A hazard in the glancing flirtation between Brian and Beryl came with the arrival of Bebe Buell, model and Playmate, with whom Costello, separated from his wife, had been having what had been described in the papers as a ‘tempestuous’ affair. She showed up at the Apollo in Oxford. I came in from the minibus after Costello’s show, to see Buell and Costello in the hotel bar. They were sitting on stools on the far side of the room away from the rest of the Attractions and crew. Costello was in his suit, leaning with one arm on the bar. She wore a knitted beret. There was an atmosphere of exclusivity and implicit danger about the place.
The following day at Portsmouth Guildhall, a change seemed to have come over Cait. Displaced from Elvis’s court, she rejoined us, wanting to be one of the boys again and full of an exile’s self-righteousness. Up in our dressing room after the gig, she began to hurl empties out of the window. They exploded on the ground where Costello’s crew was loading out. When we heard the sound of boots stamping up the stairs and loud shouts, Cait knocked off the bottom of a bottle of wine against the wall. She brandished what was left by the neck and waited for whoever was coming up the stairs. Before they got to our dressing room, Andrew managed to wrestle the broken bottle from her and hid it behind his back.

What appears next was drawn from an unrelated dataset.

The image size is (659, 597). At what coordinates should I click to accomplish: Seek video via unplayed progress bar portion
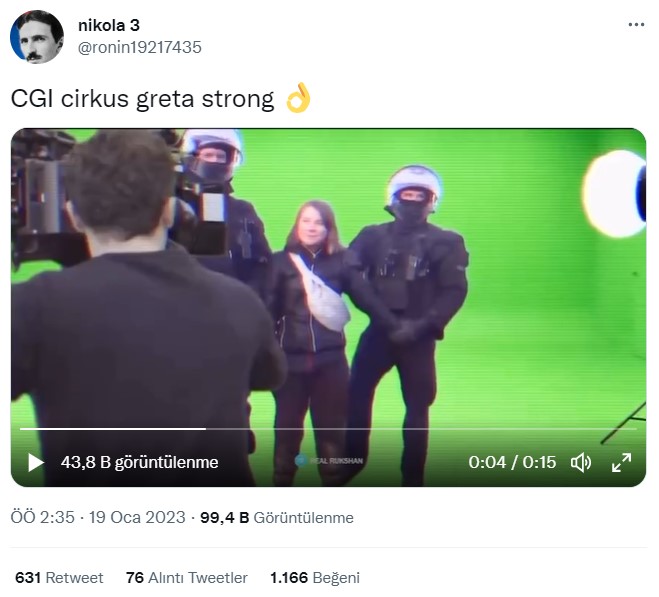(x=422, y=429)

A couple of roadies and a driver appeared puffing and indignant in the doorway. We faced them down with a unanimous and impregnable denial that we knew what the fuck they were talking about.
The wheel of Costello and Cait’s relationship soon recovered from the poked stick of Bebe Buell’s appearance. I came across Brian and Beryl in the lobby of the hotel in Leeds before going out to the Universit
y for our show. The two of them sat in intimately uncomfortable positions, knees, thighs, elbows, shoulders touching, a notebook open somehow on Costello’s lap. When I sat in the armchair opposite, Costello looked across at me, lofting the quizzical eyebrows above his heavy-rimmed glasses framing tired but serene eyes.

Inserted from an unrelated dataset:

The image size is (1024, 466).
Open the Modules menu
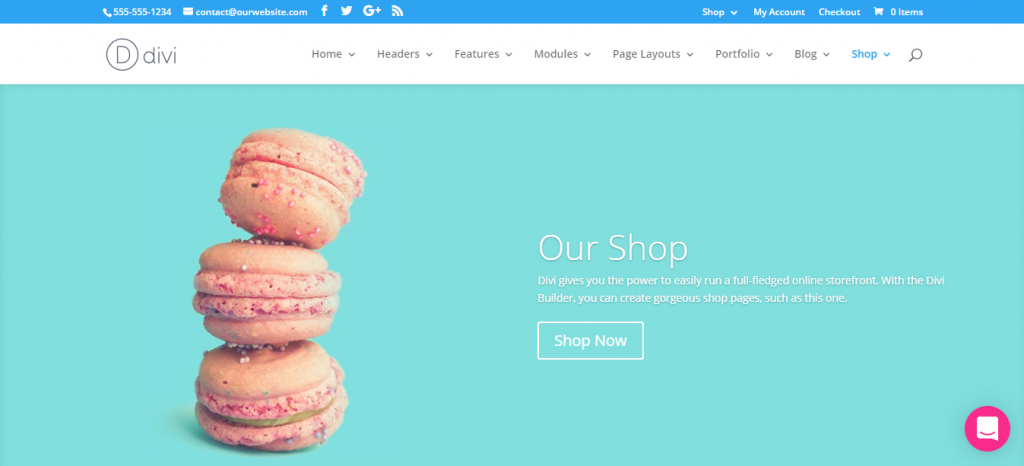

Between Leeds and Newcastle we had a day off. We took our time setting out. It was already the afternoon by the time we pulled up for lunch at the Three Horse Shoes in Boroughbridge and filed into the pinched front parlour for beer and steak and kidney pie.
By the time we left, it was dark and we were drunk. We bought carry-out for the drive to Newcastle. The pints seemed to have loosened Andrew’s face and cast his eyebrows adrift. Shane hobbled to the sliding door.
Once we were on our way, on a whim, Darryl ducked off the A1 and into the North Yorkshire Moors. Through the windows, but for the headlights frosting the road ahead, the sections of dry-stone wall and the verge of heath, it was pitch dark.
In the van in the blackness, Shane muttered something about feeling shit.
‘You drink too much!’ Andrew shouted, laughing at the back of Shane’s head. ‘If you gave up drinking! Or at least moderated it a bit!’
Shane sat with his arms folded across his stomach, his face turned to the window.
The month of touring had been hard on all of us but harder on Shane. We hadn’t slept much, sometimes three to a room, in bed-and-breakfasts. We’d all been drinking a lot, staying out. The hours Shane kept, though, were yet more adrift. Though the tour production laid on catering, we were lucky to get any food. Shane hardly seemed to eat anything but kaolin and morphine, which formed a crust around his mouth and caked the front of his coat. Every day Shane brought a bag clanking with bottles onto the minivan.